Fans loved it, however, and they packed the mounds around holes 17 and 18. The event achieved instant fame when winner Jerry Pate (using an orange ball, no less) threw Dye and Beman in the lake that borders the 18th green.

Annual tweaks to the course and a quarter century of overseeding softened the course up causing it to lose some of its teeth—Greg Norman won with a record score of 264 in 1994. But it regained its bite after Dye’s most recent, no-expense-spared renovation in 2006 that made the course firmer and faster. Part of the renovation was the massive clubhouse, replacing the pyramid-shaped building that had become dated for both the tournament and the facility’s everyday needs.

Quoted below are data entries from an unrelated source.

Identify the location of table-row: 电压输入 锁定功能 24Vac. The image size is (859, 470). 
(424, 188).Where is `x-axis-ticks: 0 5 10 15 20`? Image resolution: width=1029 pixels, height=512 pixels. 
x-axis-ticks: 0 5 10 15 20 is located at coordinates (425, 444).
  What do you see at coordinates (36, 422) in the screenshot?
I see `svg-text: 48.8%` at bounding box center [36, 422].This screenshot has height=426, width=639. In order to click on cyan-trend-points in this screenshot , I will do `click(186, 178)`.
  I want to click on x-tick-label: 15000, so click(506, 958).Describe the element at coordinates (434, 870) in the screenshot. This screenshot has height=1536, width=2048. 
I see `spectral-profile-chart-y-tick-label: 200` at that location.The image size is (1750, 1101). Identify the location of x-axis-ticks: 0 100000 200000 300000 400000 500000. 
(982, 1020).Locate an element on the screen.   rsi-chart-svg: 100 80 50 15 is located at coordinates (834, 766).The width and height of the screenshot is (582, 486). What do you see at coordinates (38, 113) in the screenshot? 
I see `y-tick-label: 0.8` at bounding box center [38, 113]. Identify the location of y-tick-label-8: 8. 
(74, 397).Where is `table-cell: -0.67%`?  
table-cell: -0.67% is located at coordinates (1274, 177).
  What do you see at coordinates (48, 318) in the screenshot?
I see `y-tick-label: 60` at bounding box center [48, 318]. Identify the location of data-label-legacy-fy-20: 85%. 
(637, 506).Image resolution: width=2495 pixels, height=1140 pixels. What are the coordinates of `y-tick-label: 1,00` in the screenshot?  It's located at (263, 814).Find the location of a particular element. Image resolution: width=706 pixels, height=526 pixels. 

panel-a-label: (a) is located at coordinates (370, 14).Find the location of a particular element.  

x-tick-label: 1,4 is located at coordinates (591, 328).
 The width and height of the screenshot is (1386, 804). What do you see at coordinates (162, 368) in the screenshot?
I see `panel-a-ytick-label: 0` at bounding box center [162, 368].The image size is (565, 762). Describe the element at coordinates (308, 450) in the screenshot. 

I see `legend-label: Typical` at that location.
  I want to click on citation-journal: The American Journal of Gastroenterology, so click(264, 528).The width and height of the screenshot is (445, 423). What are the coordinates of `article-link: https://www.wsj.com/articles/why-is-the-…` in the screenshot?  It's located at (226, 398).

Even in November, the firm, fast conditions allow the course to be played as Dye designed, with offline tee shots running through the fairways and into rough, waste bunkers or worse. Any golfer with less than tour-quality ball-striking will be scrambling most of the day.

There is so much pressure on every drive, approach, pitch, chip and putt, which makes the round mentally exhausting. Even from a set of forward tees at 6,661 yards (the back tees measure 7,215 yards), there are no easy holes, no chance for a breather.
 
The players make the holes look easy, but difficulties, both obvious and subtle, abound. For example, the approach shot over water on the 384-yard 4th leaves little margin for error, while even drives that find the fairway on the 393-yard 6th can be blocked by trees, depending on hole location.

Still, getting to play the course is like going to a star-studded Hollywood premiere. You’re a bit giddy with delight as you instantly recognize everyone at the party.